*** Opening EXERCISE DATA ***

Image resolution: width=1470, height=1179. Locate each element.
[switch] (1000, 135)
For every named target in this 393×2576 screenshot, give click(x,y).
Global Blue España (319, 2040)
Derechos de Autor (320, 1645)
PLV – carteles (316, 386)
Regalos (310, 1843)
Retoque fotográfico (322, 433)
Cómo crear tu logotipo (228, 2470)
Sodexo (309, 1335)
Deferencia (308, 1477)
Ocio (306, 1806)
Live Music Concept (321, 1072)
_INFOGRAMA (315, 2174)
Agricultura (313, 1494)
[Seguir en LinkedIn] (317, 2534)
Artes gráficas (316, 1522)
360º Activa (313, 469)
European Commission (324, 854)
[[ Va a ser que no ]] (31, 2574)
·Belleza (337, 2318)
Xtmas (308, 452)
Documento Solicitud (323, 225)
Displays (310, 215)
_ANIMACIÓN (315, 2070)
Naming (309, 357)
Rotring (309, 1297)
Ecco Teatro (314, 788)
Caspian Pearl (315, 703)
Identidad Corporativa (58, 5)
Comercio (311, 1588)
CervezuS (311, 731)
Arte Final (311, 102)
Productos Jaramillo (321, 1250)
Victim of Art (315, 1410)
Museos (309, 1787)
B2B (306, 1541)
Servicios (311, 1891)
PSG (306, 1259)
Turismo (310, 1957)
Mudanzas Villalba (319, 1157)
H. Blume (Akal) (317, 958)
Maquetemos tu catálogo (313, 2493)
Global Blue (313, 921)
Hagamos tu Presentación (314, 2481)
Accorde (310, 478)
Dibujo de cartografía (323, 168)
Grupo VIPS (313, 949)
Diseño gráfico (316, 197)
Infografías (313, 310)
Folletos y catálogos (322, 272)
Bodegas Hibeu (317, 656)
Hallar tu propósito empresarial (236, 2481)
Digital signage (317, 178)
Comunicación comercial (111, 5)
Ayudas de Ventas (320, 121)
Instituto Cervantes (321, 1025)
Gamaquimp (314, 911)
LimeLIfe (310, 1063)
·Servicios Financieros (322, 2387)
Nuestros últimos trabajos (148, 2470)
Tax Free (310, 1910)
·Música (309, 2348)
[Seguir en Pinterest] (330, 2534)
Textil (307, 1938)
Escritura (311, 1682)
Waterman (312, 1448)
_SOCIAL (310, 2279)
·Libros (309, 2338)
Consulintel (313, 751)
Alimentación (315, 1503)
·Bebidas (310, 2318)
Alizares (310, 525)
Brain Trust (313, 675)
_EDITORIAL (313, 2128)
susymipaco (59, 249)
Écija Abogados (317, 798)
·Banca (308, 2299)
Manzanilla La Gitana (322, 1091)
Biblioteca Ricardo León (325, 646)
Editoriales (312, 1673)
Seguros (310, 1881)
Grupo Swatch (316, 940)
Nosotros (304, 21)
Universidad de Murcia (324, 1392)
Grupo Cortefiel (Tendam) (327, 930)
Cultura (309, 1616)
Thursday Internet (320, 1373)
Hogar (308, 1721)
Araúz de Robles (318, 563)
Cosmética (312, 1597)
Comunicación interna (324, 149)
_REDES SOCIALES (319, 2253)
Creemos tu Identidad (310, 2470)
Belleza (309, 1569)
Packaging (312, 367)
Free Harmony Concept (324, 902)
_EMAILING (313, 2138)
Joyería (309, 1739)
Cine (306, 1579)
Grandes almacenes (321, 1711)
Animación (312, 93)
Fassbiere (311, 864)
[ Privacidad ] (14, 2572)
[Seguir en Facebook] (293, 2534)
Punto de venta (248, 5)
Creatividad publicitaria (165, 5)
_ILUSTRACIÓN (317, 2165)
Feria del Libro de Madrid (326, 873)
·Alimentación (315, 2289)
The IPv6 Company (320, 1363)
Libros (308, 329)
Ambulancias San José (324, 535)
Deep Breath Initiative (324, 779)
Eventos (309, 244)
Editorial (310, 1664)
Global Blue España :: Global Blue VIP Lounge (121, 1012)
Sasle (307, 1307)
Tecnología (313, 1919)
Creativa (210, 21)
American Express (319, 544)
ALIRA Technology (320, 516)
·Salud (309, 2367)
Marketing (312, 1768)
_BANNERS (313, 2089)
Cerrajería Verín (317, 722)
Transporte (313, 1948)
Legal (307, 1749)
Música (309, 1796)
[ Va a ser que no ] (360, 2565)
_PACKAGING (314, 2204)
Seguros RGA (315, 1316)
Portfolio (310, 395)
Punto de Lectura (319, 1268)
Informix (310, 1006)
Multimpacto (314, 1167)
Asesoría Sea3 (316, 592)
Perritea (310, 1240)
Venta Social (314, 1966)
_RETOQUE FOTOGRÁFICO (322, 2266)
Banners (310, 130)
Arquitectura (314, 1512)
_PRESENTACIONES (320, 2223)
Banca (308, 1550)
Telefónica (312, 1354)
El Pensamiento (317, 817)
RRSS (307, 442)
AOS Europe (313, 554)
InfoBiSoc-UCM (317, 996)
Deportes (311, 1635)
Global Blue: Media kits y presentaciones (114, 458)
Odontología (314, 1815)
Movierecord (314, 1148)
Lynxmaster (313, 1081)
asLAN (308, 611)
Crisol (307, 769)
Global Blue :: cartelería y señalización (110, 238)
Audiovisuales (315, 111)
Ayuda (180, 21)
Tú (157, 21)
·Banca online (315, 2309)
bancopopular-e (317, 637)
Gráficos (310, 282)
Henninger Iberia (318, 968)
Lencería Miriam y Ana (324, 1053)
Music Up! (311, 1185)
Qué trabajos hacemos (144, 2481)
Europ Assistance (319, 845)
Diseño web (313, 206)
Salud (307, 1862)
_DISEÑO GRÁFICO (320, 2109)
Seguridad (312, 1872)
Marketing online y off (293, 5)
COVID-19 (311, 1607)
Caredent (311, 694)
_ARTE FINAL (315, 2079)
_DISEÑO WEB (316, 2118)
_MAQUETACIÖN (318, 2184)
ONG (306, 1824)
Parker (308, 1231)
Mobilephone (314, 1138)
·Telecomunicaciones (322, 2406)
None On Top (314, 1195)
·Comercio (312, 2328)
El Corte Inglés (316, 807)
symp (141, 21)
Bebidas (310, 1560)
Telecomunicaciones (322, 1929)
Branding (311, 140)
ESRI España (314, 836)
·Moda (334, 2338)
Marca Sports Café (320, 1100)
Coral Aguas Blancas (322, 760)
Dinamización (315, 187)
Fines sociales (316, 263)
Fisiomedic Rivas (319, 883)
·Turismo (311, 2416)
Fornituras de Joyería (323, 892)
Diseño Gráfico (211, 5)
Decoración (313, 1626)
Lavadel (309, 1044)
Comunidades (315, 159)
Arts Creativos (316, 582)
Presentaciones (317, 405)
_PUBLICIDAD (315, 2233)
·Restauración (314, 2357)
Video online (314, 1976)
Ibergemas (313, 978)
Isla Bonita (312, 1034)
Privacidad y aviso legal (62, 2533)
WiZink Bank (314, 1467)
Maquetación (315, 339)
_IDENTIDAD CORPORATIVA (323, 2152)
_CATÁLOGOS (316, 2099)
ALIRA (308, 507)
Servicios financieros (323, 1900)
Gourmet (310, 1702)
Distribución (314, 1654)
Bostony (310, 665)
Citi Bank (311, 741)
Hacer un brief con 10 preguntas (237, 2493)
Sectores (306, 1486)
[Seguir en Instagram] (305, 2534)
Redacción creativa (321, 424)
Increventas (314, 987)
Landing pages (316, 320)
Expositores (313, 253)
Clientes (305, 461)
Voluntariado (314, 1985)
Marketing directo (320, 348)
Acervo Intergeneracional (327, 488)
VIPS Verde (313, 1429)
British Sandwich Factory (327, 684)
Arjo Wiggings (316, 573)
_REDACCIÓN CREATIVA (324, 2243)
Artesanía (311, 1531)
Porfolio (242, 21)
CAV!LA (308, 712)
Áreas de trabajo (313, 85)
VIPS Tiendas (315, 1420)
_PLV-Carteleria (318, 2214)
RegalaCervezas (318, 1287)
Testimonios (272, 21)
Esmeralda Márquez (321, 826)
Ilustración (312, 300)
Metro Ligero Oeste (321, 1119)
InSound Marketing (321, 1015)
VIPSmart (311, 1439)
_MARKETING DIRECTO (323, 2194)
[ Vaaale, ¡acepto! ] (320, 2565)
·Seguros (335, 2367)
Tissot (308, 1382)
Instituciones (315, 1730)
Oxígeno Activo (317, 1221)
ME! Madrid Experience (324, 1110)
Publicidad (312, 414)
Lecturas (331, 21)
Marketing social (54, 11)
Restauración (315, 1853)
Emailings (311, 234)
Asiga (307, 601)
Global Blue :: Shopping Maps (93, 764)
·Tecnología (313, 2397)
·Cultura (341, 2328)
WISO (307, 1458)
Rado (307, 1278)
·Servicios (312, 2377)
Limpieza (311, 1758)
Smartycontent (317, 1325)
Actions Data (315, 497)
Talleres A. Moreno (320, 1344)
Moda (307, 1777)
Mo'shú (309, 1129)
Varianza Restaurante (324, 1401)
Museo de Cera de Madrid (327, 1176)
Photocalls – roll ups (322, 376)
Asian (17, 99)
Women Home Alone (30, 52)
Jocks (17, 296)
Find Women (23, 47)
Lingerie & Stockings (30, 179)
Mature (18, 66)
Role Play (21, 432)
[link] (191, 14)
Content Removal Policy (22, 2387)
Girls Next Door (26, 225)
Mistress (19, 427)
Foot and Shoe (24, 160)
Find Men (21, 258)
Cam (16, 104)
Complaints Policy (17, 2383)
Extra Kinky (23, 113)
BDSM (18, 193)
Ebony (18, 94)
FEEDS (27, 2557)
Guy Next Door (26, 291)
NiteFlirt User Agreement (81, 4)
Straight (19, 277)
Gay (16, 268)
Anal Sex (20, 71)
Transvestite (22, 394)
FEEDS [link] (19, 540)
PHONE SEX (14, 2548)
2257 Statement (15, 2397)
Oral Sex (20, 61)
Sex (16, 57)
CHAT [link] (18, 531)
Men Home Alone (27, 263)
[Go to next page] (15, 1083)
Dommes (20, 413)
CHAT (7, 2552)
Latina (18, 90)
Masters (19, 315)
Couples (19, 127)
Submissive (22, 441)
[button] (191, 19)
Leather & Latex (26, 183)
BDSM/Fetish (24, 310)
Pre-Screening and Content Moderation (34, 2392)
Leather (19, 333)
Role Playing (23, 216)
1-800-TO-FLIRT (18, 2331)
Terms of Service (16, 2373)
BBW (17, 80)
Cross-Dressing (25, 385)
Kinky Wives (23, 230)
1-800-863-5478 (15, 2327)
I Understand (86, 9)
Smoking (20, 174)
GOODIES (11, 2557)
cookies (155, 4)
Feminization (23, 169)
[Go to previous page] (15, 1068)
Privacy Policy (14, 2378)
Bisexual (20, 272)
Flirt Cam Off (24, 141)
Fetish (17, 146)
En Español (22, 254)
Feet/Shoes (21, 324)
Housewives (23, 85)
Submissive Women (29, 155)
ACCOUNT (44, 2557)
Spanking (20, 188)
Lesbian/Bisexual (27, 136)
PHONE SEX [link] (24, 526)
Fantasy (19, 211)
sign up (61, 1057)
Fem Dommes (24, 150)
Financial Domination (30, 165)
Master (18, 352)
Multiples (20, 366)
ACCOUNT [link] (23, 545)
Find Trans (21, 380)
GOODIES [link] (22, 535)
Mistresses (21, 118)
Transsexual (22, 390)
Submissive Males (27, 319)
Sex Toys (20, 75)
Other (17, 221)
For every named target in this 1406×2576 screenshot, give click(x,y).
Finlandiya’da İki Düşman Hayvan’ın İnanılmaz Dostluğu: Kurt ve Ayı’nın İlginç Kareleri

*** Closing EXERCISE DATA ***

Your response should hold the lines from the first line of the entries above through the line with "[[ Va a ser que no ]] (31, 2574)", each retyped exactly, and nothing else.

Image resolution: width=1470, height=1179. Locate each element.
[switch] (1000, 135)
For every named target in this 393×2576 screenshot, give click(x,y).
Global Blue España (319, 2040)
Derechos de Autor (320, 1645)
PLV – carteles (316, 386)
Regalos (310, 1843)
Retoque fotográfico (322, 433)
Cómo crear tu logotipo (228, 2470)
Sodexo (309, 1335)
Deferencia (308, 1477)
Ocio (306, 1806)
Live Music Concept (321, 1072)
_INFOGRAMA (315, 2174)
Agricultura (313, 1494)
[Seguir en LinkedIn] (317, 2534)
Artes gráficas (316, 1522)
360º Activa (313, 469)
European Commission (324, 854)
[[ Va a ser que no ]] (31, 2574)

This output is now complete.